Jewish rights to refugee status must be recognized, Fouad Ajami, a Middle East scholar with Stanford’s Hoover Institute, asserts. He writes, "The Arab Jews became phantoms", whose stories were "edited out" of Arab consciousness. We are talking about the claims of the Palestinians? Fine, but there were 800,000 Arab Jews, and they have a story to tell." It is some of their stories that Egyptian-born author Lucette Lagnado poignantly recounts in her article "When Jews Fled Arab Lands". Focusing on the plights of individual families like the Abadie family from Syria, and others from Libya and Egypt, the particular suffering of the communities they represent is brought to light through their stories: not only the tortures and intimidation that forced Jews to abandon family and well-established businesses and communities, but the difficulties in integrating into new societies (e.g., the ma’aburot (Israeli refugee camps as one example).

 

Ultimately, Lagnado writes, mutual recognition of this double-victimization might even help bring about a rapprochement between Israelis and Palestinians. She quotes Jewish Egyptian refugee Sir Ronald Cohen: "There are refugees on both sides, so that evens the scales, and I think that it will be helpful to the (peace) process. It shows that both sides suffered the same fate."

 

It is some of these stories that are now being recorded for posterity.  According to Adi Schwartz in "Sephardi Stories, on the Record," leading the effort is University of Miami professor Henry Green who is assembling these live testimonials into an audio-visual history, named Sephardi Voices, instituted along the lines of the Spielberg Foundation’s USC Shoah Foundation Institute. (““The Forgotten Refugees Collection”. is another organization doing similar work.) Begun in 2009, with a working budget of $250,000, Green has already assembled 250 testimonials and hopes to gather a total of 5,000 within five years.  “The end goal,” says Green, “is to create an extensive, international, digital archive of testimonies and photographs and thus ensure the preservation of the history and heritage of Sephardi Jews for generations of scholars, educators, and the general public.”

 

Machla Abramovitz

 

 

MAIN ARTICLES

 

1. Meron, Ya’akov. “Why Jews Fled the Arab Countries.” Middle East Quarterly. Vol. II. No. 3. September 1995.

 

In a key address before the Political Committee of the U.N. General Assembly on November 14, 1947, just five days before that body voted on the partition plan for Palestine, Heykal Pasha, an Egyptian delegate, made the following key statement in connection with that plan:

The United Nations . . . should not lose sight of the fact that the proposed solution might endanger a million Jews living in the Moslem countries. Partition of Palestine might create in those countries an anti-Semitism even more difficult to root out than the anti-Semitism which the Allies were trying to eradicate in Germany. . . If the United Nations decides to partition Palestine, it might be responsible for the massacre of a large number of Jews…

 

2. Ben Sales, “Recognizing Jewish Refugees from Arab World.” Jewish Forward. September 4, 2012.

 

Naim Reuven was only 8 when he left Baghdad more than 50 years ago, but he still remembers going with his father to catch fish in the Tigris River.

His dad worked in a laundromat, a middle-class father of six and one of Iraq’s more than 100,000 Jews. Baghdad’s Jewish community suffered a pogrom in 1941, but Reuven, born a year later, has only fond memories of his childhood there – until Israel declared independence in 1948.

○ ○ ○ ○ ○ ○ ○

§ TASKS
**A)** Answer these questions about the text on Jewish refugees from Arab lands:
(i) How many Arab Jews does Fouad Ajami say there were?
(ii) What name was given to the audio-visual history that Henry Green is assembling?
(iii) On what date did Heykal Pasha address the Political Committee of the U.N. General Assembly?
**B)** From the text on Jewish refugees from Arab lands, quote the part that opens with the words containing "The United Nations ." and closes with "September 4, 2012.".
**C)** Write what comes next in the text on Jewish refugees from Arab lands, beginning after its last sentence.

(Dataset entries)
○ ○ ○ ○ ○ ○ ○

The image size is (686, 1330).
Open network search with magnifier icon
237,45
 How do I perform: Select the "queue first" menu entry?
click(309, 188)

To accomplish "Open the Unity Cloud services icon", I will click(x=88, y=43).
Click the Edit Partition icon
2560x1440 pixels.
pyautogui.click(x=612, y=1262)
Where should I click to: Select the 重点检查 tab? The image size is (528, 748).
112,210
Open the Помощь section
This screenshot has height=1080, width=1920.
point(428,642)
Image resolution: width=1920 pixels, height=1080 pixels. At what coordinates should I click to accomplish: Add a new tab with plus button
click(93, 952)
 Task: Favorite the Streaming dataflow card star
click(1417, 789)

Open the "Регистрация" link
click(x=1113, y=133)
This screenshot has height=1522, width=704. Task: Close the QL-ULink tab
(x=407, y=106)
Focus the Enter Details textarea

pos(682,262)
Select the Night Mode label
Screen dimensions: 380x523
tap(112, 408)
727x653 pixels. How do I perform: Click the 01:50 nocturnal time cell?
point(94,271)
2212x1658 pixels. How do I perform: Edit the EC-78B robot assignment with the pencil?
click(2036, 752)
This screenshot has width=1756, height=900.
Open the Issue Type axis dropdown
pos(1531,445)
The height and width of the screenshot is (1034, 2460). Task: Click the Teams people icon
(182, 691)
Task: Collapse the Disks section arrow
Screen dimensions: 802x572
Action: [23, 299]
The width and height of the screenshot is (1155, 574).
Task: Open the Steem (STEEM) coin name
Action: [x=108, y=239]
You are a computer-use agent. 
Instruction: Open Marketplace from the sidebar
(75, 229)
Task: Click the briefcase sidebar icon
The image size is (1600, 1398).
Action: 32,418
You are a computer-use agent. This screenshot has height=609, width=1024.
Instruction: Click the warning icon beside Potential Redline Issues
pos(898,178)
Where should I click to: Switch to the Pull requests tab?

○ ○ ○ ○ ○ ○ ○

§ RESPONSES TO THE TASKS
**A)**
(i) 800,000
(ii) Sephardi Voices
(iii) November 14, 1947

**B)**
The United Nations . . . should not lose sight of the fact that the proposed solution might endanger a million Jews living in the Moslem countries. Partition of Palestine might create in those countries an anti-Semitism even more difficult to root out than the anti-Semitism which the Allies were trying to eradicate in Germany. . . If the United Nations decides to partition Palestine, it might be responsible for the massacre of a large number of Jews…

 

2. Ben Sales, “Recognizing Jewish Refugees from Arab World.” Jewish Forward. September 4, 2012.

**C)**
 

3.. “Lucette Lagnado: When Jews Fled Arab Lands.” Wall St. Journal. October 12, 2012.

 

Fortunée Abadie is still haunted by the day in 1947 when mobs stormed the Jewish Quarter of the ancient Syrian city of Aleppo, shortly after the United Nations vote that laid the groundwork for the creation of Israel.

Aleppo, a city where Jews and Muslims had lived together for centuries, exploded with anti-Jewish violence. Mrs. Abadie, now 88, remembers watching attackers burn prayer books, prayer shawls and other holy objects from the synagogue across the street. She heard the screams of neighbors as their homes were invaded. "We thought we were going to be killed," she says. The family fled to nearby Lebanon. Mrs. Abadie left behind all she had: clothes, furniture, photographs and even a small bottle of French perfume that she still misses, Soir de Paris—Evening in Paris…

 

4.  Adi Schwartz.  “Sephardic Stories, on the Record.”  The Tablet.  May 1, 2013.

 

“Sometimes I still have nightmares,” says Juliette Glaser to her interviewer, as she sits in front of a video camera in her Miami living room, recalling in a confident voice her childhood memories from Cairo—where she was born in 1941 and which she fled 15 years later. “They were putting the city on fire during the revolution of 1952. They were getting rid of King Farouk. The city was black, and there was fire everywhere. I remember Egyptians walking in the streets, holding big knives, saying, ‘We’re going to kill the Jews, where are the Jews? Any Jews around here?’ And we would hide in the basement, turn all the lights off, just shivering, shaking of fear.”…

 

 

PERSPECTIVES

 

1.“The Untold Story of the Middle East: Justice for Jewish Refugees from Arab Countries” – Panel Discussion. 21 Sep 2012.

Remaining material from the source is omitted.